• **What is being asked**
What is wanted is the full listing, word for word, without its pictures.

• **Source records**
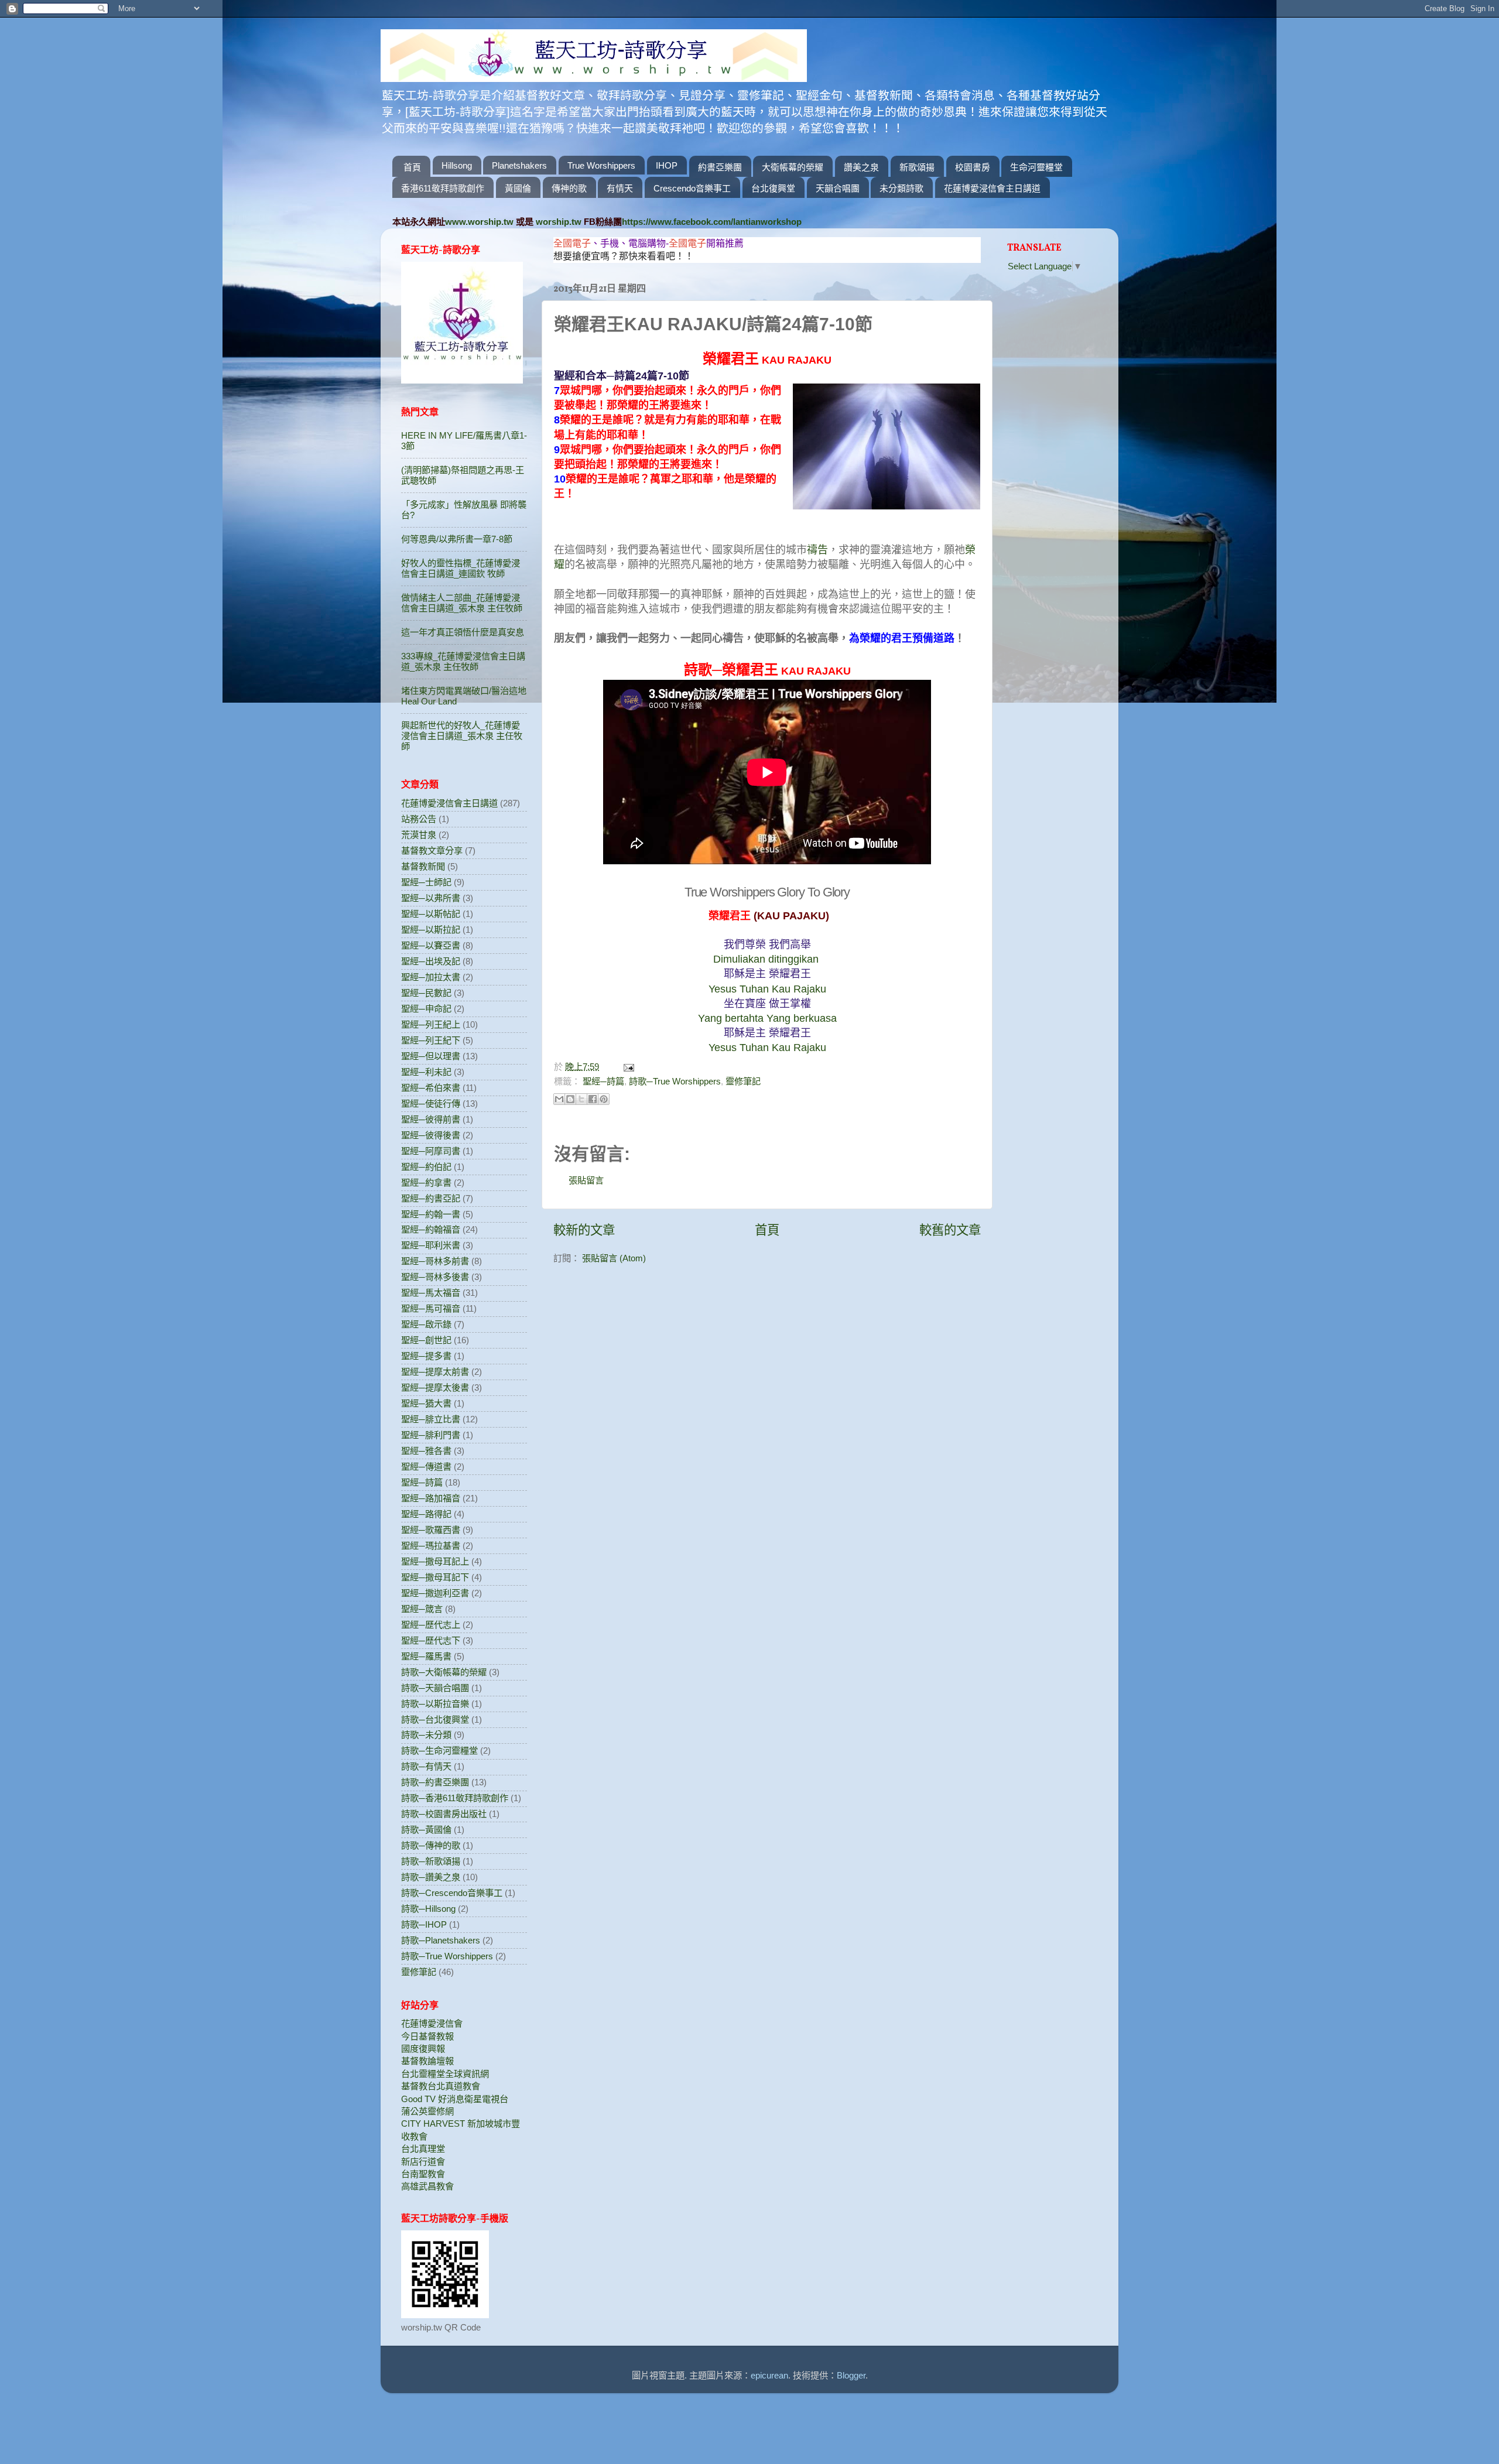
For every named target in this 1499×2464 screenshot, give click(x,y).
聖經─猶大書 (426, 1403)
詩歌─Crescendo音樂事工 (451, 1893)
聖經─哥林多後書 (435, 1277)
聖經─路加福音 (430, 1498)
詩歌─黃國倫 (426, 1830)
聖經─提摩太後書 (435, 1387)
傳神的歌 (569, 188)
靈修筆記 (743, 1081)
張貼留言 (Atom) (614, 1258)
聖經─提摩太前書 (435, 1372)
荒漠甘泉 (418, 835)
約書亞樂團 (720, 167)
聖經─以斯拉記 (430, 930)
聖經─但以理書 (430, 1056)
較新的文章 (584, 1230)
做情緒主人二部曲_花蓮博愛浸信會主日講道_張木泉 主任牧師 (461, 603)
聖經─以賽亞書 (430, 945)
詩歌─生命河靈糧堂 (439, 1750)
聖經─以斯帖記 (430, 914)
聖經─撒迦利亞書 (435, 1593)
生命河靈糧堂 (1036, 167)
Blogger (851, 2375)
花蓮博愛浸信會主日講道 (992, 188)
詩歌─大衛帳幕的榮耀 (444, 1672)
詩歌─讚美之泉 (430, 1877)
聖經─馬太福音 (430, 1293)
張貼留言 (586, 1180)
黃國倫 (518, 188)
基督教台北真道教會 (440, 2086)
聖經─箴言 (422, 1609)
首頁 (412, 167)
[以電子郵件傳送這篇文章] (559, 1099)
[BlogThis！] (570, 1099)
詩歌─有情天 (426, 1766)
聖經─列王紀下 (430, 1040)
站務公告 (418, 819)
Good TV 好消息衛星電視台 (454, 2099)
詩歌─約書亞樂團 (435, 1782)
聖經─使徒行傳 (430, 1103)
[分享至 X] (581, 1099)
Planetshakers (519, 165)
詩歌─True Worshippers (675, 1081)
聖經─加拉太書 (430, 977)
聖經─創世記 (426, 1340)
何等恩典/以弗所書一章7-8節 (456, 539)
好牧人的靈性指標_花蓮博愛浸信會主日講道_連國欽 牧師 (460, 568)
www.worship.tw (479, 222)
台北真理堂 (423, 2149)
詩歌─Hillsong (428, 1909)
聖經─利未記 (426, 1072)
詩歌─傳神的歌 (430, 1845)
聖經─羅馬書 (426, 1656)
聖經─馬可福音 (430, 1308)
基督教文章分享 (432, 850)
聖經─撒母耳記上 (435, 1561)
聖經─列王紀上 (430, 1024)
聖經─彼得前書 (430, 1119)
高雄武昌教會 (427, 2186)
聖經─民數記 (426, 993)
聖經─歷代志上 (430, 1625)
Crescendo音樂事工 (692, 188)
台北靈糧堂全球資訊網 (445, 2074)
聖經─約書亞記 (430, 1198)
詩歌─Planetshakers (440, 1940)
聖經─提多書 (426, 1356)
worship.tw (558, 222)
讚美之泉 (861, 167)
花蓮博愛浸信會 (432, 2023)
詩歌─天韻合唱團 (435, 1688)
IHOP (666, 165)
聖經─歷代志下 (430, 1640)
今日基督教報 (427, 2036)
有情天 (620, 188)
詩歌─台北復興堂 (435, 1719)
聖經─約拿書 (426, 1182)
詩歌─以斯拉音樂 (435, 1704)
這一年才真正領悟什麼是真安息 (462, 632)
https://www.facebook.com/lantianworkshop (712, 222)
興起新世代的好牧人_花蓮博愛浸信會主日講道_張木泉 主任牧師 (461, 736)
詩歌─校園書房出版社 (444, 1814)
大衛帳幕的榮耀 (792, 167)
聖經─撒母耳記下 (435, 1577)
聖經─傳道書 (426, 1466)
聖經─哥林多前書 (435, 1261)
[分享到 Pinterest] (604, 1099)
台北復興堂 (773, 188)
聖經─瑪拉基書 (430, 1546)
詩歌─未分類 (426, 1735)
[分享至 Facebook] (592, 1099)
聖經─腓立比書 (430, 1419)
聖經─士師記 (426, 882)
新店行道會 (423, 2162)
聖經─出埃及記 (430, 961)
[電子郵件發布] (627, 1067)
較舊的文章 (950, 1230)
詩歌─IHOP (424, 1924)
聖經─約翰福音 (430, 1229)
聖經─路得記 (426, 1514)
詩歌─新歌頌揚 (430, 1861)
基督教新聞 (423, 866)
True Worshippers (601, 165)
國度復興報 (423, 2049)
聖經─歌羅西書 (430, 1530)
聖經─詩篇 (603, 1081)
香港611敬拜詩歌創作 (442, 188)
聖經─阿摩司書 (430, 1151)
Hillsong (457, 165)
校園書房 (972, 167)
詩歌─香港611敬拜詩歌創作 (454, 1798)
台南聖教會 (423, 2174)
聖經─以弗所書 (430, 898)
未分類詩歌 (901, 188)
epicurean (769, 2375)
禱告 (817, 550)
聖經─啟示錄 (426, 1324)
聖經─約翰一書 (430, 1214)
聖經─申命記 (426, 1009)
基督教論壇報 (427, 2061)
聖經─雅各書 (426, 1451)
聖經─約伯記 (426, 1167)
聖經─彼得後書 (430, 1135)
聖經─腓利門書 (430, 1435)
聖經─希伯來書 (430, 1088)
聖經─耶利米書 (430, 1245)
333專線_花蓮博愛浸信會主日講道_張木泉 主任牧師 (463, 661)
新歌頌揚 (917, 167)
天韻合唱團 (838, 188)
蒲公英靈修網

• **Solution for this exercise**
For every named target in this 1499×2464 screenshot, give click(x,y).
聖經─猶大書 (426, 1403)
詩歌─Crescendo音樂事工 (451, 1893)
聖經─哥林多後書 (435, 1277)
聖經─路加福音 (430, 1498)
詩歌─黃國倫 (426, 1830)
聖經─提摩太後書 (435, 1387)
傳神的歌 (569, 188)
靈修筆記 (743, 1081)
張貼留言 (Atom) (614, 1258)
聖經─提摩太前書 (435, 1372)
荒漠甘泉 (418, 835)
約書亞樂團 (720, 167)
聖經─以斯拉記 (430, 930)
聖經─但以理書 (430, 1056)
較新的文章 (584, 1230)
做情緒主人二部曲_花蓮博愛浸信會主日講道_張木泉 主任牧師 (461, 603)
聖經─以賽亞書 (430, 945)
詩歌─生命河靈糧堂 (439, 1750)
聖經─以斯帖記 (430, 914)
聖經─撒迦利亞書 (435, 1593)
生命河靈糧堂 (1036, 167)
Blogger (851, 2375)
花蓮博愛浸信會主日講道 (992, 188)
詩歌─大衛帳幕的榮耀 (444, 1672)
詩歌─讚美之泉 (430, 1877)
聖經─馬太福音 (430, 1293)
張貼留言 (586, 1180)
黃國倫 (518, 188)
基督教台北真道教會 (440, 2086)
聖經─箴言 (422, 1609)
首頁 (412, 167)
[以電子郵件傳送這篇文章] (559, 1099)
[BlogThis！] (570, 1099)
詩歌─有情天 (426, 1766)
聖經─列王紀下 (430, 1040)
站務公告 (418, 819)
Good TV 好消息衛星電視台 (454, 2099)
詩歌─約書亞樂團 (435, 1782)
聖經─使徒行傳 (430, 1103)
[分享至 X] (581, 1099)
Planetshakers (519, 165)
詩歌─True Worshippers (675, 1081)
聖經─加拉太書 (430, 977)
聖經─創世記 (426, 1340)
何等恩典/以弗所書一章7-8節 (456, 539)
好牧人的靈性指標_花蓮博愛浸信會主日講道_連國欽 牧師 (460, 568)
www.worship.tw (479, 222)
台北真理堂 (423, 2149)
詩歌─Hillsong (428, 1909)
聖經─利未記 (426, 1072)
詩歌─傳神的歌 (430, 1845)
聖經─羅馬書 (426, 1656)
聖經─馬可福音 (430, 1308)
基督教文章分享 (432, 850)
聖經─撒母耳記上 (435, 1561)
聖經─列王紀上 (430, 1024)
聖經─彼得前書 (430, 1119)
高雄武昌教會 (427, 2186)
聖經─民數記 (426, 993)
聖經─歷代志上 (430, 1625)
Crescendo音樂事工 (692, 188)
台北靈糧堂全球資訊網 (445, 2074)
聖經─約書亞記 (430, 1198)
詩歌─Planetshakers (440, 1940)
聖經─提多書 (426, 1356)
worship.tw (558, 222)
讚美之泉 (861, 167)
花蓮博愛浸信會 (432, 2023)
詩歌─天韻合唱團 (435, 1688)
IHOP (666, 165)
聖經─歷代志下 (430, 1640)
今日基督教報 (427, 2036)
有情天 (620, 188)
詩歌─台北復興堂 (435, 1719)
聖經─約拿書 (426, 1182)
詩歌─以斯拉音樂 (435, 1704)
這一年才真正領悟什麼是真安息 (462, 632)
https://www.facebook.com/lantianworkshop (712, 222)
興起新世代的好牧人_花蓮博愛浸信會主日講道_張木泉 主任牧師 (461, 736)
詩歌─校園書房出版社 (444, 1814)
大衛帳幕的榮耀 (792, 167)
聖經─撒母耳記下 (435, 1577)
聖經─傳道書 (426, 1466)
聖經─哥林多前書 (435, 1261)
[分享到 Pinterest] (604, 1099)
台北復興堂 (773, 188)
聖經─瑪拉基書 (430, 1546)
詩歌─未分類 (426, 1735)
[分享至 Facebook] (592, 1099)
聖經─腓立比書 (430, 1419)
聖經─士師記 (426, 882)
新店行道會 (423, 2162)
聖經─出埃及記 (430, 961)
[電子郵件發布] (627, 1067)
較舊的文章 (950, 1230)
詩歌─IHOP (424, 1924)
聖經─約翰福音 (430, 1229)
聖經─路得記 (426, 1514)
詩歌─新歌頌揚 (430, 1861)
基督教新聞 (423, 866)
True Worshippers (601, 165)
國度復興報 (423, 2049)
聖經─歌羅西書 (430, 1530)
聖經─詩篇 (603, 1081)
香港611敬拜詩歌創作 (442, 188)
聖經─阿摩司書 (430, 1151)
Hillsong (457, 165)
校園書房 (972, 167)
詩歌─香港611敬拜詩歌創作 (454, 1798)
台南聖教會 (423, 2174)
聖經─以弗所書 (430, 898)
未分類詩歌 (901, 188)
epicurean (769, 2375)
禱告 (817, 550)
聖經─啟示錄 (426, 1324)
聖經─約翰一書 (430, 1214)
聖經─申命記 (426, 1009)
基督教論壇報 (427, 2061)
聖經─雅各書 (426, 1451)
聖經─約伯記 (426, 1167)
聖經─彼得後書 (430, 1135)
聖經─腓利門書 (430, 1435)
聖經─希伯來書 (430, 1088)
聖經─耶利米書 (430, 1245)
333專線_花蓮博愛浸信會主日講道_張木泉 主任牧師 (463, 661)
新歌頌揚 (917, 167)
天韻合唱團 (838, 188)
蒲公英靈修網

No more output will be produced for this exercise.